In [None]:
from sklearn.feature_extraction.text import TfidfVectorizer
from sklearn.metrics.pairwise import cosine_similarity
import pickle
import numpy as np
import random

### TF-IDF Vectorization

In [2]:
with open('all_forums_posts_text.data', 'rb') as file:
    posts_text = pickle.load(file)

# TFIDF vectorization
tfidf_vectorizer = TfidfVectorizer(lowercase=True, max_df=0.5, min_df=2, ngram_range=(1,2), max_features=10000)
tfidf_vectors = tfidf_vectorizer.fit_transform(posts_text)

with open('all_forums_tfidf_vector.data', 'wb') as file:
    pickle.dump(tfidf_vectors, file)

with open('tfidf_vectorizer.pkl', 'wb') as file:
    pickle.dump(tfidf_vectorizer, file)

### Similarity Example #1

Both the query post and most similar post talk about Honda Civics and seek help for problems related to the turning off and/or turning on of the car.

In [None]:
# Choose random post as query
random_index = random.randint(0, tfidf_vectors.shape[0] - 1)
query_vector = tfidf_vectors[random_index]
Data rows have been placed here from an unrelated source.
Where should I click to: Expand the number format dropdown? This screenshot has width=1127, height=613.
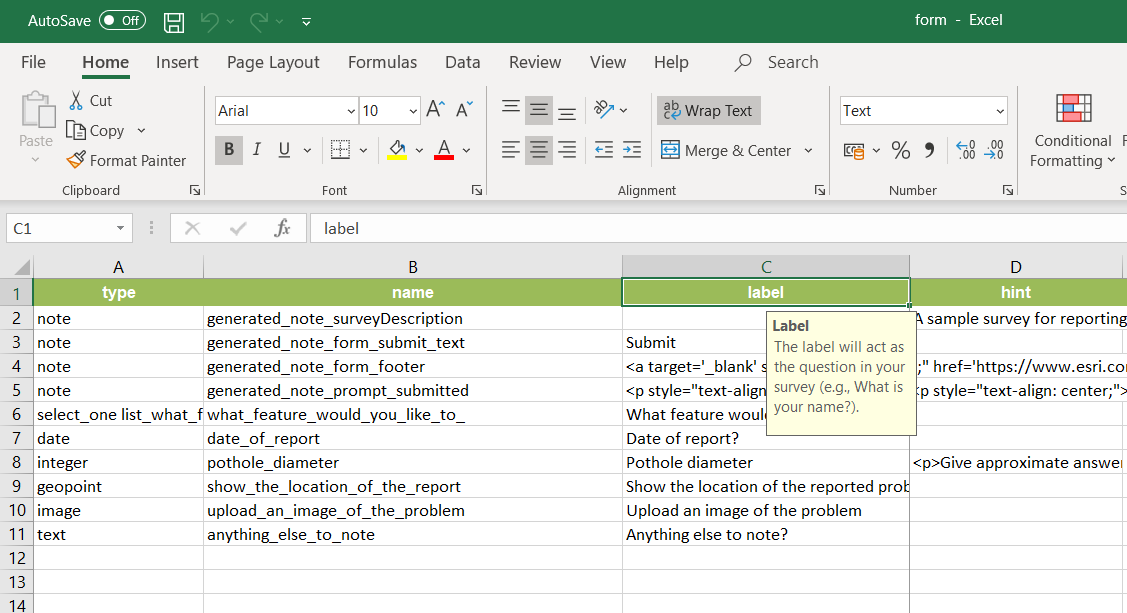(x=999, y=111)
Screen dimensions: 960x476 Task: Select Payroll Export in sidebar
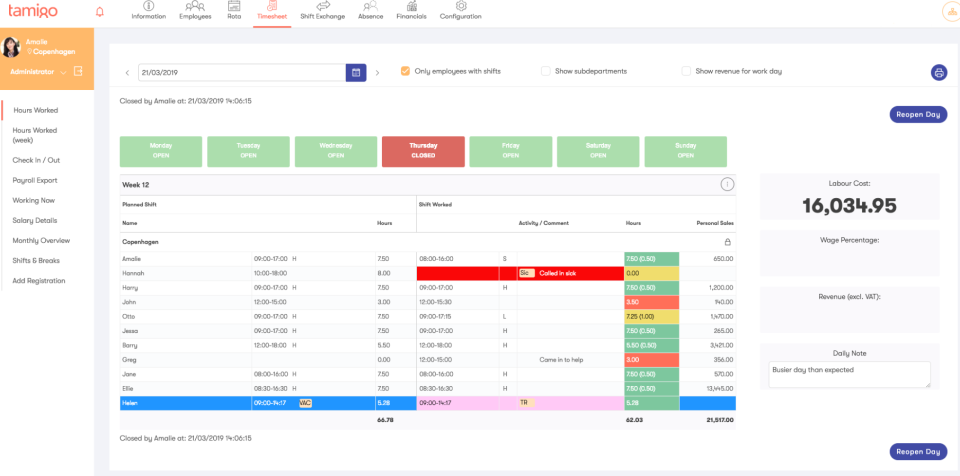[35, 180]
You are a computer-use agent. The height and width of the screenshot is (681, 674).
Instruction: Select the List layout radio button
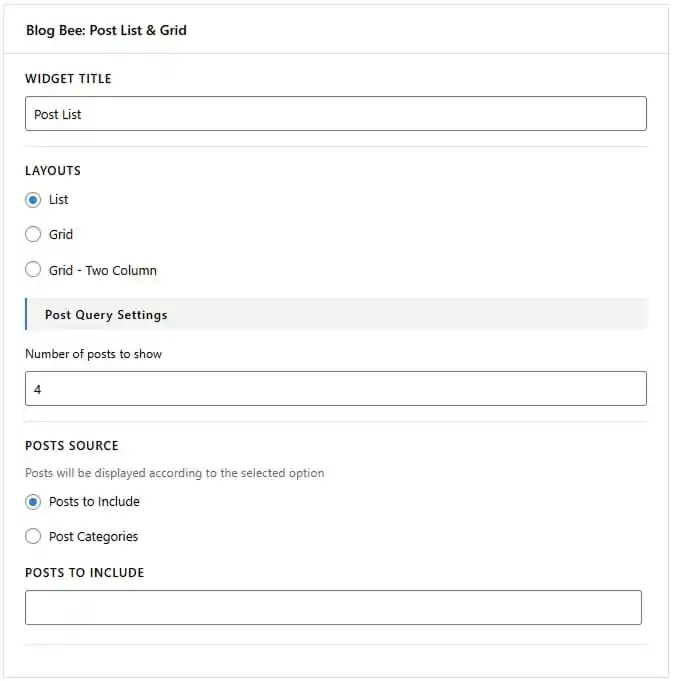pos(33,200)
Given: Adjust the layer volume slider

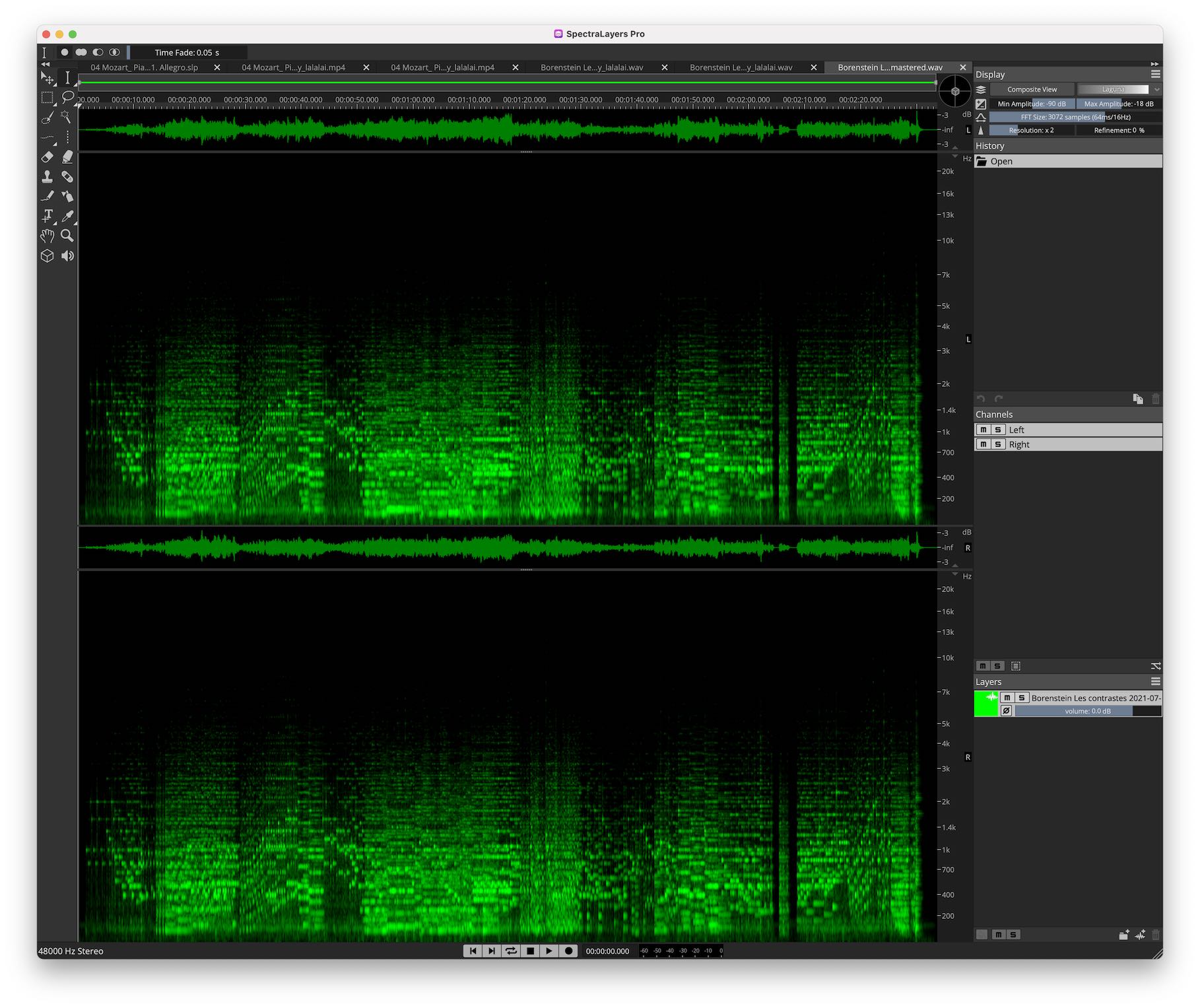Looking at the screenshot, I should pos(1087,711).

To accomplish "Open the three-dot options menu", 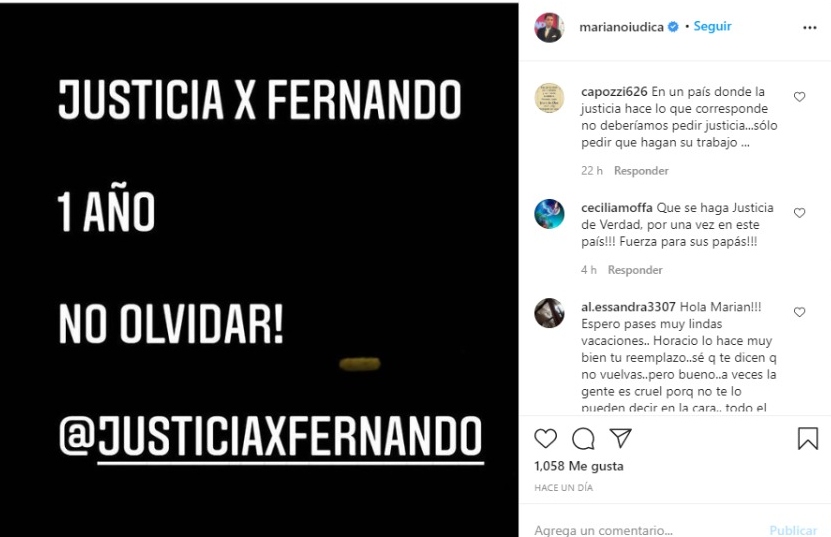I will point(810,28).
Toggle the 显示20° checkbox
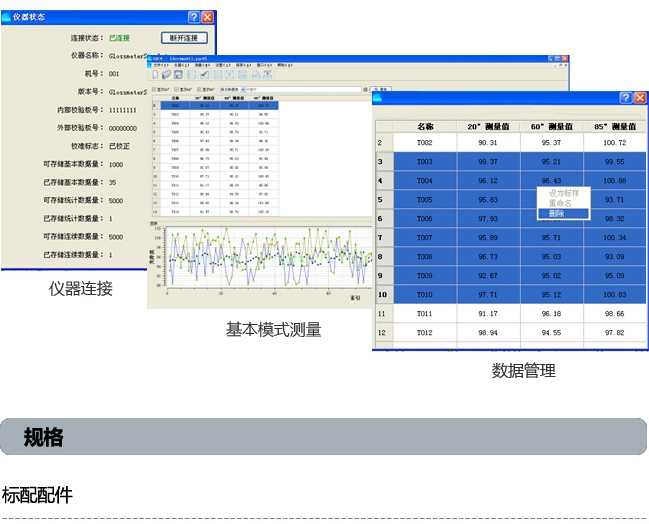 [152, 89]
# Calculate cosine similarity
similarity_scores = cosine_similarity(query_vector, tfidf_vectors).flatten()

# Exclude query post itself from recommendations
similarity_scores[random_index] = -1

# Index of most similar post
most_similar_index = np.argmax(similarity_scores)

# Recommend the most similar post
print(f"Query Post: {posts_text[random_index]}")
print(f"Most Similar Post: {posts_text[most_similar_index]}")
print(f"Similarity Score: {similarity_scores[most_similar_index]}")

Query Post: 
2012 Honda Civic usually won’t start right up in the morning but always starts after a few tries. Cranks a few times first try and then seems dead, leave key on cranks a few more times and slows to stop, turn key off and back on cranks better like it never happened or does the same thing again. I’m pretty sure the door lock actuator in drivers side is bad not sure if it is parasitic on power to ignition? Please any ideas

Most Similar Post: 
1991 Honda Civic shuts off when I stop sometimes but turns back on…please leave any solutions

Similarity Score: 0.21726805949542058


### Similarity Example #2

Not all the scraped data is in English. In fact, in this example, it can be seen that the posts belong to the same language, namely German. They both mention political movements, some sort of protest/rebellion against authority, and specific topics such as capitalism and nationalism.

In [4]:
# Choose random post as query
random_index = random.randint(0, tfidf_vectors.shape[0] - 1)
query_vector = tfidf_vectors[random_index]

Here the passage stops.